Alice Ambrose Lazerowitz (November 25, 1906 – January 25, 2001) was an American philosopher, logician, and author.

Early life and education
Alice Loman Ambrose was born in Lexington, Illinois and orphaned when she was 13 years old. She studied philosophy and mathematics at Millikin University (1924–28). After completing her PhD at the University of Wisconsin–Madison in 1932, she went to Cambridge University (Newnham College) to study with G. E. Moore and Ludwig Wittgenstein, where she earned a second PhD in 1938.

Wittgenstein
Having become a close disciple of Wittgenstein, Ambrose later related her association with him in Ludwig Wittgenstein: Philosophy and Language (1972), a volume co-edited with her husband Morris Lazerowitz. Along with fellow student Margaret MacDonald she secretly (since he did not allow this) made notes during Wittgenstein's lectures, which were later published.

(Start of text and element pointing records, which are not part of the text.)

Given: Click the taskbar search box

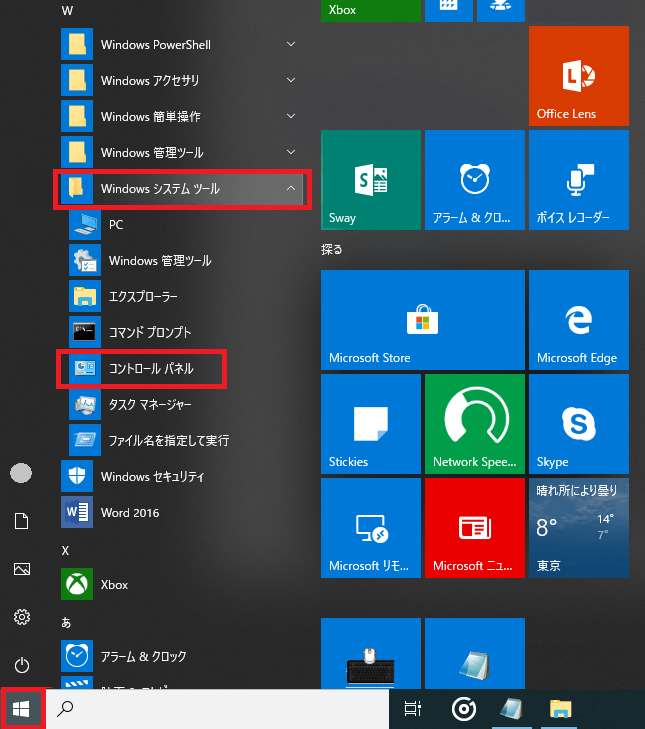Looking at the screenshot, I should point(217,709).
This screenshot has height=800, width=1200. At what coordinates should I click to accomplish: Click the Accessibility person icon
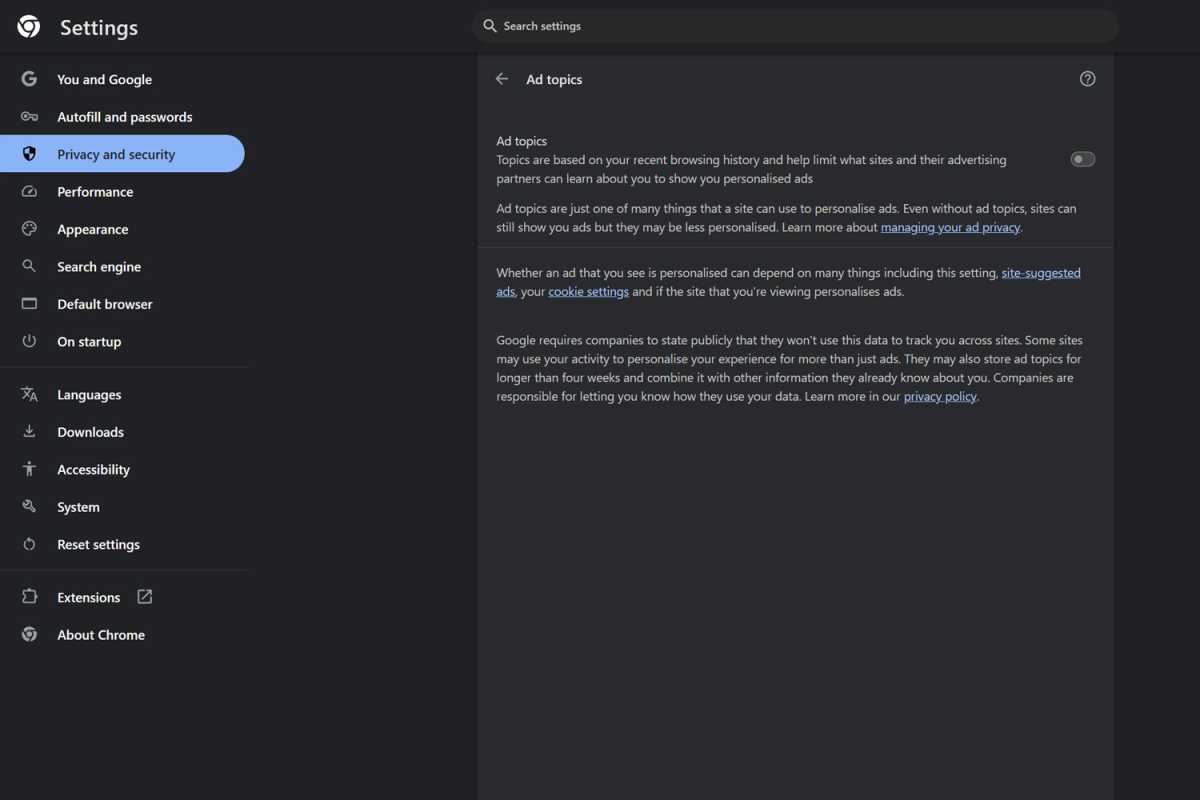point(29,469)
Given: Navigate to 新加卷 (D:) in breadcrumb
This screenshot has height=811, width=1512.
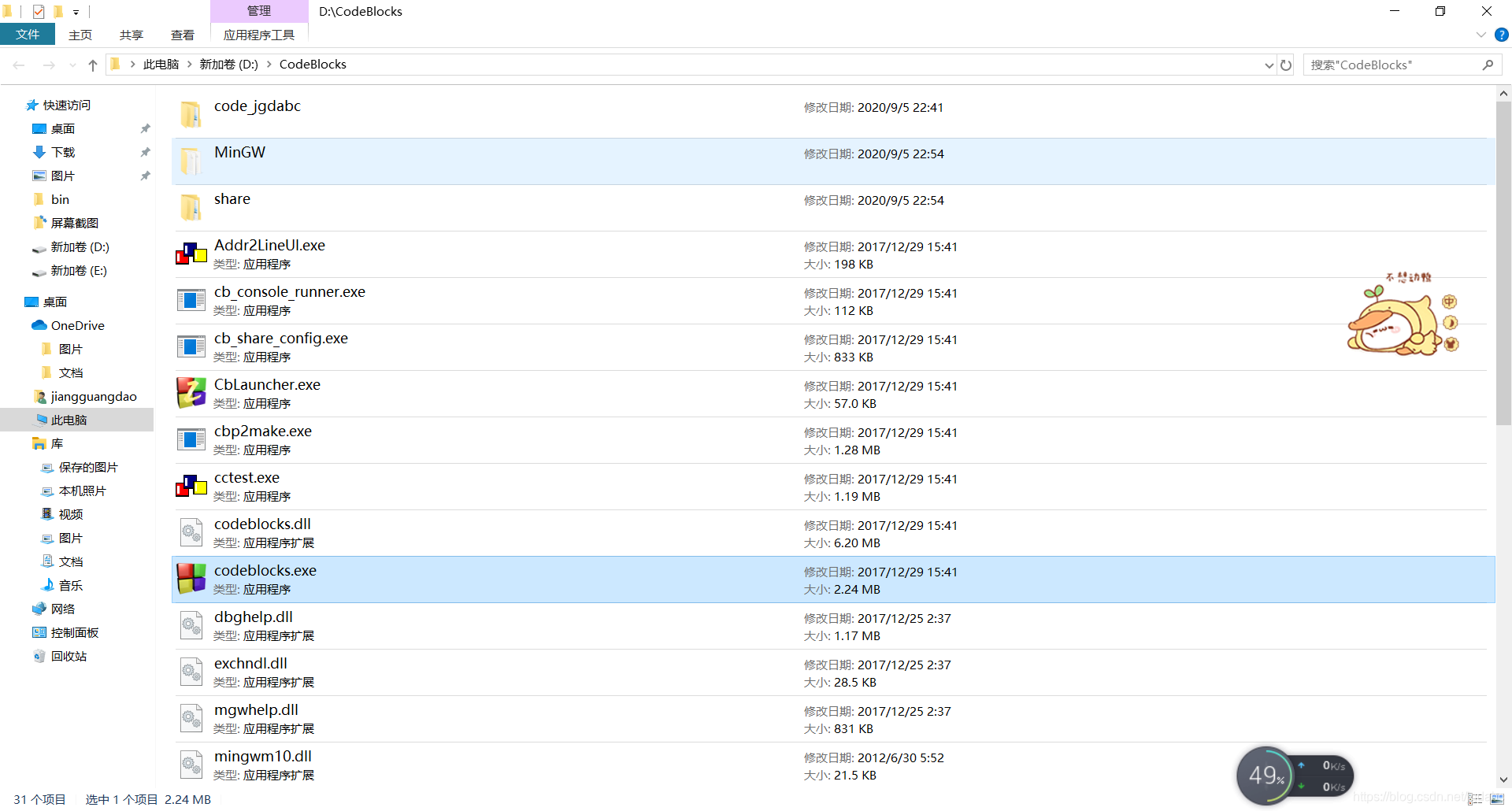Looking at the screenshot, I should click(228, 65).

She was one of a select group of students to whom Wittgenstein dictated the so-called Blue and Brown Books, which outline the transition in Wittgenstein's thought between his two major works, Tractatus Logico-Philosophicus and Philosophical Investigations. Wittgenstein terminated their association abruptly in 1935, when Ambrose decided, with encouragement from G.E.Moore, to publish an article entitled "Finitism in Mathematics" in the philosophical journal Mind which was intended to give an account of Wittgenstein's position on the subject.

Career
Ambrose began her career at the University of Michigan, when she returned to the United States in 1935. She then took a position in Smith College in 1937, where she remained for the rest of her career. She was awarded the Austin and Sophia Smith chair in Philosophy in 1964 and became Professor Emeritus in 1972. Between 1953 and 1968, she was editor of the Journal of Symbolic Logic. 
She worked chiefly in logic and mathematical philosophy, writing a primer on the subject with her husband which became a widely used textbook and was known as "Ambrose and Lazerowitz". She collaborated with her husband on a number of works: Fundamentals of Symbolic Logic (1948), Logic: The Theory of Formal Inference (1961), Philosophical Theories (1976) and Essays in the Unknown Wittgenstein (1984). Even after her retirement she continued to teach and guest lecture at Smith, Hampshire College, the University of Delaware, and other universities around the country until her death, at the age of 94, on January 25, 2001.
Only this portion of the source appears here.